Hotty Toddy Potties: Where Rebels with class wipe their… behinds

Olivia Morgan

Since 2003, when nature has called “Are you ready?” in the Grove, Rebel fans have answered with Hotty Toddy Potties.

According to Ashton Pearson, director of facilities management for the University of Mississippi, the portable restrooms were purchased to cut down on bathroom usage in academic buildings on game day.

“They are significantly easier to service than a building, and are placed strategically to serve as many fans close to where they tailgate without them having to walk far to a building,” Pearson said.

Hotty Toddy Potties feature individual stalls and sinks, in contrast to a typical portable toilet. Some units are built by Ameri-Can engineering of Argos, Indiana. The company provides trailers to various customers – from concerts and outdoor festivals to industrial work sites, emergency response and even colleges for tailgaters to refresh themselves.

“The trailer type option offers a more comfortable and hygienic user experience in many areas, such as functionality, quality of provision, home-like décor, spaciousness and odor control,” said David Harling from Ameri-Can.

The university owns eight large units and three smaller ones referred to as “junior” Hotty Toddy Potties. Facilities management tows four units to campus by an 18-wheeler rig on Thursdays, and the rest are placed on Fridays before home games.

“Our goal is to have them placed by the start of the academic day in order to minimize the disruption to campus,” Pearson said.

During football season, four large units are placed on University Avenue in front of Faser Hall, two are placed in front of Ventress, two are placed in front of Farley, and one junior potty is placed behind Hume Hall.

The specialty bathrooms aren’t only found on game days, however. Throughout the year, two junior potties can be found in the south parking lot of campus, and during baseball season, one large unit is placed in the parking lot behind left field.

According to facilities management, the city of Oxford even uses the bathrooms for events that draw large crowds, such as the Double Decker arts festival in the spring.

During use, a male and female facility management custodial staff  member are stationed at each unit to clean the respective sides.

“They are maintained in manner that presents a positive image,” Pearson said. “They are all white to present a cleaner image,  no graffiti is allowed.”

People in the Grove are both impressed and relieved while they relieve themselves in Hotty Toddy Potties. Sophomore marketing major Molly High said the bathrooms are one of the most unique parts of game day.

“They are so much cleaner and more convenient than going into one of the buildings, especially the Union, to go to the bathroom,” High said.

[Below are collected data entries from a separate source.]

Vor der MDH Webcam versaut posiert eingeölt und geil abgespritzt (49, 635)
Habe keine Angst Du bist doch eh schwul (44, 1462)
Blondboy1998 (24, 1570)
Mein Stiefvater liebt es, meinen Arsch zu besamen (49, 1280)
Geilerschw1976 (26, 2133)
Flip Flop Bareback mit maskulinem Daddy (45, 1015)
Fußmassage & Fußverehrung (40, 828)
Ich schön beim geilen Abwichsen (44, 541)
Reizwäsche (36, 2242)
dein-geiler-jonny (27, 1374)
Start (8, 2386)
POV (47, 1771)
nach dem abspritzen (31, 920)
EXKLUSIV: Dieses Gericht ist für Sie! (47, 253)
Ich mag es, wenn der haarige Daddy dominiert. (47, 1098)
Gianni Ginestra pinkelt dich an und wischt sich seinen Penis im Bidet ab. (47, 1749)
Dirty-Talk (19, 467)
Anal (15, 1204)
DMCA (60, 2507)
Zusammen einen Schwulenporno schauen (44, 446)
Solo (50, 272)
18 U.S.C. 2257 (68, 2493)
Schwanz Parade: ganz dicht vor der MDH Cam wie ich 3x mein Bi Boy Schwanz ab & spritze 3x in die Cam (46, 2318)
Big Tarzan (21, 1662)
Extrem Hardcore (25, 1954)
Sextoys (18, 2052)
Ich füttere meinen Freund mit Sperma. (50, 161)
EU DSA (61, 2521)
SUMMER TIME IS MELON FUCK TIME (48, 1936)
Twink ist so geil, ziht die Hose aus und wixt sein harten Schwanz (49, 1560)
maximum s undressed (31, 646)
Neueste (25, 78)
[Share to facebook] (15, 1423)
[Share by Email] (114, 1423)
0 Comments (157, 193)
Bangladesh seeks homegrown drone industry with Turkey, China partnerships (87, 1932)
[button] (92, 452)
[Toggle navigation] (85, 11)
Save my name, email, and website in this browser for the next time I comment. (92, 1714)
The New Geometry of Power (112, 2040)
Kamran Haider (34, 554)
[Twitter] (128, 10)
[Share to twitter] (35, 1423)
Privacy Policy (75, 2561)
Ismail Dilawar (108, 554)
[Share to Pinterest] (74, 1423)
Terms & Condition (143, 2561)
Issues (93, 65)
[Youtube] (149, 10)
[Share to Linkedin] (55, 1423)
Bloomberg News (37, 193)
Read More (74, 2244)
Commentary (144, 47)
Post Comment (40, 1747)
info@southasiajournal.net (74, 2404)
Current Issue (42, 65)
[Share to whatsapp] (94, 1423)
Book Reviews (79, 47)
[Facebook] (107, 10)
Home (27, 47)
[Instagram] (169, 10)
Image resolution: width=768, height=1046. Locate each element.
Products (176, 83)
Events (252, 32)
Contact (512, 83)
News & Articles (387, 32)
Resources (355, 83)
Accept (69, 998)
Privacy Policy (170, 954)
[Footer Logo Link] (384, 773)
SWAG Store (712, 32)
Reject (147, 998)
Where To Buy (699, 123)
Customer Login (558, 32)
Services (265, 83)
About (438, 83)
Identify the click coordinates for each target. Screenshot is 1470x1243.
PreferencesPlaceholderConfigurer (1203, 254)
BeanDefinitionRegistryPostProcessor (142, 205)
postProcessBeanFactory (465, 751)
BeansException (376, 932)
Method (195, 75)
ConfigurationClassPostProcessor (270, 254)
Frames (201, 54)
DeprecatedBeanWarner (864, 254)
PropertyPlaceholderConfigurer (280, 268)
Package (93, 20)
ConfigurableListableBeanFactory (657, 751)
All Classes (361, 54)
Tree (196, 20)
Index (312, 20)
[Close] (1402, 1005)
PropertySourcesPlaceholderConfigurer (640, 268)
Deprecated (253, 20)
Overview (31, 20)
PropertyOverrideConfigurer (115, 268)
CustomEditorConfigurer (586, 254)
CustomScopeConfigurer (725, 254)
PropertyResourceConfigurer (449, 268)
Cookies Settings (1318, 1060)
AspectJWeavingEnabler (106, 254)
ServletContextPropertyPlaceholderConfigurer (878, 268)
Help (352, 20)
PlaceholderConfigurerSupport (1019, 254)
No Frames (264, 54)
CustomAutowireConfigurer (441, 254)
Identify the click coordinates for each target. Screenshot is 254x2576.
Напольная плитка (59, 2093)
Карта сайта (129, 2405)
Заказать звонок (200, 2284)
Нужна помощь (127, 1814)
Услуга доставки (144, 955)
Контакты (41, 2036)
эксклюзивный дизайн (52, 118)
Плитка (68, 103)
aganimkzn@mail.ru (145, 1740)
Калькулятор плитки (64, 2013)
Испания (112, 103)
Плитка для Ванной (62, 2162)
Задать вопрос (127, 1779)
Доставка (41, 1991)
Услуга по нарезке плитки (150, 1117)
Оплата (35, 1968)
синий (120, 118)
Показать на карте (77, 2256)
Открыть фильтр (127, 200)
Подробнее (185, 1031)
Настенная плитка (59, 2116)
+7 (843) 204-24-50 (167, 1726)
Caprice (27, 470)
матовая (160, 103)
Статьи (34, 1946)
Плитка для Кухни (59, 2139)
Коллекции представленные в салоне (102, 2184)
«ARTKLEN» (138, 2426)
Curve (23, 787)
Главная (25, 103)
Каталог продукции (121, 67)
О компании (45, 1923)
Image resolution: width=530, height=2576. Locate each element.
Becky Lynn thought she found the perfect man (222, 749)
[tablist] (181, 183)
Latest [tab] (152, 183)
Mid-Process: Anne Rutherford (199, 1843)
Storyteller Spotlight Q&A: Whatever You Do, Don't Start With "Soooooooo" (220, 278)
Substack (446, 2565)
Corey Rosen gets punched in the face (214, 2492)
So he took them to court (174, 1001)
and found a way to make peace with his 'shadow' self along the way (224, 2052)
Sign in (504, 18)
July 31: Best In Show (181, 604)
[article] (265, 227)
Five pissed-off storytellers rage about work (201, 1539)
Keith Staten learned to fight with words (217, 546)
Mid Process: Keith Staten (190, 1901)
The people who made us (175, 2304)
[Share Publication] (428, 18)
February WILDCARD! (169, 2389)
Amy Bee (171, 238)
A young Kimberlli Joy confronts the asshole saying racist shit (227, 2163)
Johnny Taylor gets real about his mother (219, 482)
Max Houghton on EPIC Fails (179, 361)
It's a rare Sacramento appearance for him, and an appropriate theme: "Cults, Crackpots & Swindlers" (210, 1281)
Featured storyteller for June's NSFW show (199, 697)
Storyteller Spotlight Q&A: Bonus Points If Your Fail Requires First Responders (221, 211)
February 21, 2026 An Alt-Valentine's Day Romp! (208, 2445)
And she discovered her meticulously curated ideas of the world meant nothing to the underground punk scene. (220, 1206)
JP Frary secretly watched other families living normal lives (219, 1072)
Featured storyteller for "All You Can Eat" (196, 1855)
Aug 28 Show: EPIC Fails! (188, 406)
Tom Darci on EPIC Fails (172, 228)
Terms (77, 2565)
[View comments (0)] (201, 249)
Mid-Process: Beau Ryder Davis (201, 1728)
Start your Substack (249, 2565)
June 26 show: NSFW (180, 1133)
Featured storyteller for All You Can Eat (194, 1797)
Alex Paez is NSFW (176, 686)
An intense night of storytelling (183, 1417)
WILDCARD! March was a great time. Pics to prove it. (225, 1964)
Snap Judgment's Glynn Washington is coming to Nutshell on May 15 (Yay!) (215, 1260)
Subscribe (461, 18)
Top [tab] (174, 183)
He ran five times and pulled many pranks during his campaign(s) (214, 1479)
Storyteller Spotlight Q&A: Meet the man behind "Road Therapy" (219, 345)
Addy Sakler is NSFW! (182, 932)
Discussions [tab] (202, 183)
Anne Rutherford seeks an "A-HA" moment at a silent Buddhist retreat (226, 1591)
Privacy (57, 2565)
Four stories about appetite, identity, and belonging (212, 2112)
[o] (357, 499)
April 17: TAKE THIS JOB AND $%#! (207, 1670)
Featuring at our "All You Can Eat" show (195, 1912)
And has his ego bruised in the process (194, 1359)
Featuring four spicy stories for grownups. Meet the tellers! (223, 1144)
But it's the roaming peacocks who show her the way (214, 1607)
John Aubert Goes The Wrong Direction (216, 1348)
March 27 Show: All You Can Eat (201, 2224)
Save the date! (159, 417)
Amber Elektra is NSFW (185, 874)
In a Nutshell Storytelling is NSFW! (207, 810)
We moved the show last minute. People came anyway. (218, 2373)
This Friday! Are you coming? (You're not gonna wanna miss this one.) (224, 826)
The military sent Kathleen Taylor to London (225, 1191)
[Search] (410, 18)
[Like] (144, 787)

She noted the lines in the Union bathroom, and that people often bump into you.

Like several other students, High likes to get dressed up on game day, and feels like the Hotty Toddy Potties provide a fancier image of the Grove.

“When I’m in my dress for game day, I don’t want to have to get into a cramped, smelly (portable toilet), and I think it’s so cool that Ole Miss provides nicer options,” she said.

The university is known widely for its top-notch tailgating, and every detail of the game day experience – from tents to toilets – is held to a higher standard.